WHAT IS EXPECTED:
Could you copy out the rows below word for word, from the very first one down through the one containing "pyautogui.click(x=287, y=75)", including both ends?

SOURCE MATERIAL:
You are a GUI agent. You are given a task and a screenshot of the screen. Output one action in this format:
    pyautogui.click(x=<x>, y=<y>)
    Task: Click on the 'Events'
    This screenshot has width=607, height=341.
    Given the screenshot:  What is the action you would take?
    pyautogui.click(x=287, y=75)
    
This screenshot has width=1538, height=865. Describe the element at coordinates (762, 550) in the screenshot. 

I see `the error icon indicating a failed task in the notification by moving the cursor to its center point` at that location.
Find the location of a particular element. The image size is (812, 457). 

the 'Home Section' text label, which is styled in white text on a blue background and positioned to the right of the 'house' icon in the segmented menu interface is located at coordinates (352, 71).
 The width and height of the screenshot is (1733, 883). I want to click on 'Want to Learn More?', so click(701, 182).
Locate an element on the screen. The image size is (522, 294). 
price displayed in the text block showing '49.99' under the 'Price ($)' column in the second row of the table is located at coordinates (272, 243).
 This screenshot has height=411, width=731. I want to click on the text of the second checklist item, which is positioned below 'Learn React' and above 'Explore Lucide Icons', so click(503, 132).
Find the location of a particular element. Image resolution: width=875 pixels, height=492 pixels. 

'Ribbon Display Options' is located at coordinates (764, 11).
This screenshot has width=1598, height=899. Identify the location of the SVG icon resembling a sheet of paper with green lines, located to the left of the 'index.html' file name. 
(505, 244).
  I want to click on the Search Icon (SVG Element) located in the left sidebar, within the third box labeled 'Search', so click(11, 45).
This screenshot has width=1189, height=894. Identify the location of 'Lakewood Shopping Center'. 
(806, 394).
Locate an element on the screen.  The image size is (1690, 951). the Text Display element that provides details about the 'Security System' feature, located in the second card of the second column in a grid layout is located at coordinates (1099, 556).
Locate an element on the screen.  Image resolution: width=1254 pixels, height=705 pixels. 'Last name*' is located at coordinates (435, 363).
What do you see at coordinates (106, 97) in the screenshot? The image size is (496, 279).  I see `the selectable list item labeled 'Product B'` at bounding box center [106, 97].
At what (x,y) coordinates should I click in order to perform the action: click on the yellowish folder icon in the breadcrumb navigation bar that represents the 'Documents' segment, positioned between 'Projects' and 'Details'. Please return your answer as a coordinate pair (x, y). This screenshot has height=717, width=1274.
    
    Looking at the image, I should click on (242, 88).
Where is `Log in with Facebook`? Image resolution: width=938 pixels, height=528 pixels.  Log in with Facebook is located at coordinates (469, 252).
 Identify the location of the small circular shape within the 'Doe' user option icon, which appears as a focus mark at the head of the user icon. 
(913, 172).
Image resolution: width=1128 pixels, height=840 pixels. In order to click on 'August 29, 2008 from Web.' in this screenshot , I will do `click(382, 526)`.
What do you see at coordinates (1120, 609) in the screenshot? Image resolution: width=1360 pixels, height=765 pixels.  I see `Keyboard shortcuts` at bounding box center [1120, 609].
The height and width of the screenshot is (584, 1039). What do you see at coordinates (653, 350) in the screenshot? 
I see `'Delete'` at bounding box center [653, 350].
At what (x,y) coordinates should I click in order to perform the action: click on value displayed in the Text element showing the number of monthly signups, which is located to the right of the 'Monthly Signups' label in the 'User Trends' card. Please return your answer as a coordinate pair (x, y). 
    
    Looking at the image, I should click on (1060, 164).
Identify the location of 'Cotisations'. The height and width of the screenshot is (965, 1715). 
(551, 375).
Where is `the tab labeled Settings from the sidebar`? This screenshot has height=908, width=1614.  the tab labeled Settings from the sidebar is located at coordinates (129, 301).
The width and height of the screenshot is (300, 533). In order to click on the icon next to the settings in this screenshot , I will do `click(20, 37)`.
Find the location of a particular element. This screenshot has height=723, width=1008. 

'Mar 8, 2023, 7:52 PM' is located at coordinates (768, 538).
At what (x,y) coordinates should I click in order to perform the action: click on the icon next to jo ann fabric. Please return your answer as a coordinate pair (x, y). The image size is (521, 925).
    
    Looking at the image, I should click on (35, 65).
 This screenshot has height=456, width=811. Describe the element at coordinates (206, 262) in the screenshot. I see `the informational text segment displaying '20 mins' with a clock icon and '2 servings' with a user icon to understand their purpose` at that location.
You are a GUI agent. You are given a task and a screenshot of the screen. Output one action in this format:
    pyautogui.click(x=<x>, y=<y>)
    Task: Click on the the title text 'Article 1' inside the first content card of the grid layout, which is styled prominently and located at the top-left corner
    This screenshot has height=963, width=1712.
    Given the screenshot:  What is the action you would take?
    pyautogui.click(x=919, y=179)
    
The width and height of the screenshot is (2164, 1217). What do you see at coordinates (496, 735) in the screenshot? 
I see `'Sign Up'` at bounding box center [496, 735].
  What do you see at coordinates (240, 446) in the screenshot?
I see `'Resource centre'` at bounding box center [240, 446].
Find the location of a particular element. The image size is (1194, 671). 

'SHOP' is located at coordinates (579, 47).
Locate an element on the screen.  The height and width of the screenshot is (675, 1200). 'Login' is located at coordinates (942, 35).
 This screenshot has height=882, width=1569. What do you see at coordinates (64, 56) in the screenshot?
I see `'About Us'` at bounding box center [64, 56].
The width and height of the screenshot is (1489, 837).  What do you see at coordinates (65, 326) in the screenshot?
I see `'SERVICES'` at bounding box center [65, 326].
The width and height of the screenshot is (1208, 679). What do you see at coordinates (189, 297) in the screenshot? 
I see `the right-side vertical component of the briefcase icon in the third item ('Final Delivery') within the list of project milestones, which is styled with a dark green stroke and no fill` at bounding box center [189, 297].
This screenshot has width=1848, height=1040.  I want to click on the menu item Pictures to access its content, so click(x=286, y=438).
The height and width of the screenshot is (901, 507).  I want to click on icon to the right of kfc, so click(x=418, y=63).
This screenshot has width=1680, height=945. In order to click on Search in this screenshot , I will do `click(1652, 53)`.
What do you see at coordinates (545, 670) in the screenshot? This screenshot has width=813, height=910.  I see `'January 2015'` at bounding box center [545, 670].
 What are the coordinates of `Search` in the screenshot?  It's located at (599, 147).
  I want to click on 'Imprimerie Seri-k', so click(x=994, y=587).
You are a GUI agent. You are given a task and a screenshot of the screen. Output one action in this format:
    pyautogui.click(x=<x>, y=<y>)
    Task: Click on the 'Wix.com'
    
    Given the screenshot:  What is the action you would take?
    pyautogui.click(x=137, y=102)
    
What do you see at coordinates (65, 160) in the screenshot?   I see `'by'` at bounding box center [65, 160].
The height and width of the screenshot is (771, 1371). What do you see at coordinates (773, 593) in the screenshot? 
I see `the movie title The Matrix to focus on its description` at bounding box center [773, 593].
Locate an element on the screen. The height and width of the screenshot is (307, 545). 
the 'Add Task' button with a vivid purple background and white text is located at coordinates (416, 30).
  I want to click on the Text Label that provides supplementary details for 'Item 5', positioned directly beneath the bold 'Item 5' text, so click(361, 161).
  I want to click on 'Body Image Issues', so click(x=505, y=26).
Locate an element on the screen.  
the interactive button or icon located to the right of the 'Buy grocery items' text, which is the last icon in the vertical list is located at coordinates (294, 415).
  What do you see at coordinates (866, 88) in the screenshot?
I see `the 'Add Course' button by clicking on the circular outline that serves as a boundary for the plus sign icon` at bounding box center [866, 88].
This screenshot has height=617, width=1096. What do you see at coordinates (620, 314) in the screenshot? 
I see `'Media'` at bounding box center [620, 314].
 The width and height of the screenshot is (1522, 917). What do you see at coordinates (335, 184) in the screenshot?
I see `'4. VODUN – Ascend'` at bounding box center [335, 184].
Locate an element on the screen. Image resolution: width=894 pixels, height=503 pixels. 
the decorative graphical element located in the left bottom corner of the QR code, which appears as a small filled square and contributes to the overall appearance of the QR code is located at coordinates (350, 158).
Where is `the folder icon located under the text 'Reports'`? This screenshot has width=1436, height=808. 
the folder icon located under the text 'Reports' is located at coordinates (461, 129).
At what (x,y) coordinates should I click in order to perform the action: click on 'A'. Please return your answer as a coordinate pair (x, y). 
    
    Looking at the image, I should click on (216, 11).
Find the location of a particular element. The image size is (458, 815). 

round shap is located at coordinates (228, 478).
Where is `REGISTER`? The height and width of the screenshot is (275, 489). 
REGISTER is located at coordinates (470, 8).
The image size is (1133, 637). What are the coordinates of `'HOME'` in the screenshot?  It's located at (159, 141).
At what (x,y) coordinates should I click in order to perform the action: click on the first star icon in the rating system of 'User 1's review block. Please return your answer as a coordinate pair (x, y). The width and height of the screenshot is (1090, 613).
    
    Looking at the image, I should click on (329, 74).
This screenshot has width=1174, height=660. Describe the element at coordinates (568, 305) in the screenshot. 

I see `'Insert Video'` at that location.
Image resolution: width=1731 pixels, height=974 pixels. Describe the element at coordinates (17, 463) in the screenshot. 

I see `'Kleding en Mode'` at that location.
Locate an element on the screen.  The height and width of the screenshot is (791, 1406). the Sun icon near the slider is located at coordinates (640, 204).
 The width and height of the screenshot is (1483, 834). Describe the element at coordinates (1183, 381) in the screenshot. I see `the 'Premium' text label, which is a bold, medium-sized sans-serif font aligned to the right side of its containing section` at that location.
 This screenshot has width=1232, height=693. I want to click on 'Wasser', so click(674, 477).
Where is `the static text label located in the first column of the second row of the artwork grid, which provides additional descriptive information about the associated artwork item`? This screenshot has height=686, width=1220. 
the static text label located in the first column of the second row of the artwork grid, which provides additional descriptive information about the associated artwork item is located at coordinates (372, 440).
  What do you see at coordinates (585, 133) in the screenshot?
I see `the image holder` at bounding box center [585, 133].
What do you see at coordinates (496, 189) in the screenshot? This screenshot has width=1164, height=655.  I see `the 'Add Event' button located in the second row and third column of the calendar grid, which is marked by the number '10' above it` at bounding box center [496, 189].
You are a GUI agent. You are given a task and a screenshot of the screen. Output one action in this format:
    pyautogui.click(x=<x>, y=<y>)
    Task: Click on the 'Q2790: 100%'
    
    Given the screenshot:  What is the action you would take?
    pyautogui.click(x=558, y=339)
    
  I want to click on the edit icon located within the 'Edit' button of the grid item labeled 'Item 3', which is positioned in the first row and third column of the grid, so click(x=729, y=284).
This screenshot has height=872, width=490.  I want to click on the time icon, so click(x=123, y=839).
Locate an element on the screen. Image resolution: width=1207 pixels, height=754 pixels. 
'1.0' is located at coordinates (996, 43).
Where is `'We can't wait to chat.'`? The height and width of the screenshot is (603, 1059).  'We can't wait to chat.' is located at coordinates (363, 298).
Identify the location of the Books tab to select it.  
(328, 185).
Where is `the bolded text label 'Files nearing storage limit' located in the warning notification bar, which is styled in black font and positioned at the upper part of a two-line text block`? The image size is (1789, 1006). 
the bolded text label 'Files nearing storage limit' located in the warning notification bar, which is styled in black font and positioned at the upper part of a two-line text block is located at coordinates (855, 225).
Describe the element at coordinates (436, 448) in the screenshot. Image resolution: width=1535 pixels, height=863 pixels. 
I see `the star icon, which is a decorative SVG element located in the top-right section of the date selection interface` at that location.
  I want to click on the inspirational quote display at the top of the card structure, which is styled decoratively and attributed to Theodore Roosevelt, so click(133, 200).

CORRECT RESPONSE:
You are a GUI agent. You are given a task and a screenshot of the screen. Output one action in this format:
    pyautogui.click(x=<x>, y=<y>)
    Task: Click on the 'Events'
    This screenshot has width=607, height=341.
    Given the screenshot:  What is the action you would take?
    pyautogui.click(x=287, y=75)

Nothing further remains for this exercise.